A damn cold night

Uma noite gelada e a moça sozinha na cama.

Uma noite fria. Dois cobertores, meias, a janela fechada... e nada a fazia se sentir aquecida. Os pés se contraíam, debaixo das cobertas. Os ossos, mais salientes pelo emagrecimento acelerado no último mês, doíam ao baterem uns contra os outros.

Uma noite gelada, e a ausência dele transformava a metade vazia da cama de casal num imenso campo de futebol. Num deserto. Num tormento.

Não havia posição que fosse confortável para ela. Normalmente inquieta, ela se virava sem parar... faltava-lhe a presença tranquilizadora do rapaz, seu ressonar calmo, seu braço, trazendo-a para si. A mão, leve, possessiva, em seu seio.

Havia um buraco no peito da moça. Aquele, que estivera lá sua vida toda e que ele apagara. Que ele preenchera de um jeito tão sutil que, por um tempo, ela se esquecera de como era intensa aquela dor. Agora, quase não dava para respirar quando se dava conta que ele não voltaria. Que ele já não se importava com ela.

Ou que talvez nunca tivesse realmente se importado - e o buraco ficava cada vez mais fundo.

Mas então ela fechava os olhos e se lembrava dos beijinhos suaves que ele lhe plantava na ponta do nariz, das carícias despreocupadas e meio adormecidas quando seus corpos se misturavam, cansados e suados...

Ela se lembrava de como ele a conduzia, delicadamente, pelo lado de dentro da calçada, e de como lhe enfiava a mão pela nuca, porque sabia que aquilo a enlouquecia. De que deixava de fazer a barba no dia em que iam se encontrar, porque sabia que ela gostava da sensação dos pelos ralos no pescoço.

Ela apertava os olhos e ainda sentia o cheiro dele, impresso em cada um de seus poros, seu gosto, tão doce, no fundo da boca e a textura da língua dele passeando por seu corpo e enlouquecendo-a.
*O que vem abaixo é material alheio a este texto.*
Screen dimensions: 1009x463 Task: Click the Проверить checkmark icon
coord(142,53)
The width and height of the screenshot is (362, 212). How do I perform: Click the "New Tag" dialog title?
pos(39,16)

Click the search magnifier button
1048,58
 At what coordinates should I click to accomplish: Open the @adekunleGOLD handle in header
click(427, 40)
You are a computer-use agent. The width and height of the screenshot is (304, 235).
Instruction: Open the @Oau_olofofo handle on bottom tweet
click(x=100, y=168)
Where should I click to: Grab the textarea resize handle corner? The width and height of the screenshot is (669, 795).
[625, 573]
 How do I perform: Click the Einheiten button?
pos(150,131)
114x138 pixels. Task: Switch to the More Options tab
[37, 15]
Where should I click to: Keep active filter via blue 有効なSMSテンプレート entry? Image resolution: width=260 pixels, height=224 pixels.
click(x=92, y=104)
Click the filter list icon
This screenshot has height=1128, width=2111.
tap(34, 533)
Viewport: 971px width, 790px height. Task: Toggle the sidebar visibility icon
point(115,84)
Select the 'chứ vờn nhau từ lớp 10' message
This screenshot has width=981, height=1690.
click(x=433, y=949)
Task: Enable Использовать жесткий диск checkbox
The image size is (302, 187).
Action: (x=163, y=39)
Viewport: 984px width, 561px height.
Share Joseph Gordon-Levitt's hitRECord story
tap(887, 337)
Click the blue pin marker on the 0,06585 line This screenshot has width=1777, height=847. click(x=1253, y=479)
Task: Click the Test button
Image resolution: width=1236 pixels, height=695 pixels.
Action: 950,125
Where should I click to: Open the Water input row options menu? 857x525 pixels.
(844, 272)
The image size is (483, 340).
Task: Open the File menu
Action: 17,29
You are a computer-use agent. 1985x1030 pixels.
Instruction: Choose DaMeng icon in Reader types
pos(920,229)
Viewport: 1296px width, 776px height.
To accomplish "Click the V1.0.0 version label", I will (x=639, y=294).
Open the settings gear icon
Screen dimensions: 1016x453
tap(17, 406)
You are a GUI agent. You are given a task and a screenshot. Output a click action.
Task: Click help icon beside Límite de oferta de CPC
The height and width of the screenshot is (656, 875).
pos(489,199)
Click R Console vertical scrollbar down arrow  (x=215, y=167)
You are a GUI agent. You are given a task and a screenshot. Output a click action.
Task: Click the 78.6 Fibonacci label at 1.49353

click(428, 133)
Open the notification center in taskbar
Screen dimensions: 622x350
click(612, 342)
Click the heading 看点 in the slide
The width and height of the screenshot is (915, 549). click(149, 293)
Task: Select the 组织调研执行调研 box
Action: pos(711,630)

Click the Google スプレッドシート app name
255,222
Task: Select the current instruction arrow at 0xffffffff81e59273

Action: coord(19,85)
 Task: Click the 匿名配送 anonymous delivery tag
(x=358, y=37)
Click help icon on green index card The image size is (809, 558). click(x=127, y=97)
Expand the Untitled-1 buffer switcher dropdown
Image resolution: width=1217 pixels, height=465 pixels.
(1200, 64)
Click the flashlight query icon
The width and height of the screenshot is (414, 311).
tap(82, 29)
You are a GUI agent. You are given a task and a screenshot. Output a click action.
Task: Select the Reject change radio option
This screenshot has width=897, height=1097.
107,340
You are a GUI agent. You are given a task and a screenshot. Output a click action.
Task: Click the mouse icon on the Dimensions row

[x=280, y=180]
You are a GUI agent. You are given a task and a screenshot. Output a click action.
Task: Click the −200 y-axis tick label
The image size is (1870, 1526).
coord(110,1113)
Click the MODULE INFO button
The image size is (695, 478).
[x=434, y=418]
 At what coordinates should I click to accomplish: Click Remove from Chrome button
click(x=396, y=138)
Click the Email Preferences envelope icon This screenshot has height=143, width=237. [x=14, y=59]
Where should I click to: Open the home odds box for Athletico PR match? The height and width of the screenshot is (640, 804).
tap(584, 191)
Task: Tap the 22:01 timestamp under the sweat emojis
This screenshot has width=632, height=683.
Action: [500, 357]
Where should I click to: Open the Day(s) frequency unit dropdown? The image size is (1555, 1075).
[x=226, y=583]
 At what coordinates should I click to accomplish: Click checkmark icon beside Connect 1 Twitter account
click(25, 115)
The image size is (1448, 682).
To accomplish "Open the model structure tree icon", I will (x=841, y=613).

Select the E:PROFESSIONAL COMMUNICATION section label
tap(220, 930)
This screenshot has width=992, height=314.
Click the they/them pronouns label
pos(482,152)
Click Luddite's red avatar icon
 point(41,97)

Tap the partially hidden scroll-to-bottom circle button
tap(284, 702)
O sorriso. Ah, o sorriso. Um meio sorriso, de lado, como uma criança tímida. Ela quase podia imaginar uma criancinha de olhos grandes com aquele sorriso.

Lembrava-se das mãos entrelaçadas, do peso do seu corpo sobre o dela e de seu olhar deslumbrado, quando lhe tirava o sutiã. De como seu coração disparava com uma única palavra no celular: "cheguei".

O buraco no peito diminuía. Ou aumentava - ela nunca conseguia definir a sensação, porque a dor a entorpecia. Os olhos se enchiam de lágrimas e ela se culpava, pela milionésima vez.

Por tudo. Por se apaixonar, por não dizer, por ter se aberto tanto, por ter chorado na frente dele: justo ela, que sempre se gabava de se trancar no banheiro para não chorar na frente de ninguém. Por ter tido esperança, por ter imaginado um futuro.

Por ter esperado, durante um tempo, que ele caísse em si, amolecesse o coração e voltasse para ela.

Por sentir frio. Por que sentir tanto frio, Deus do céu?

Droga de noite gelada. Droga de cama vazia.

Droga de coração burro, que sente tanto, tanto frio. Que ama tanto, tão errado, e não sabe desamar.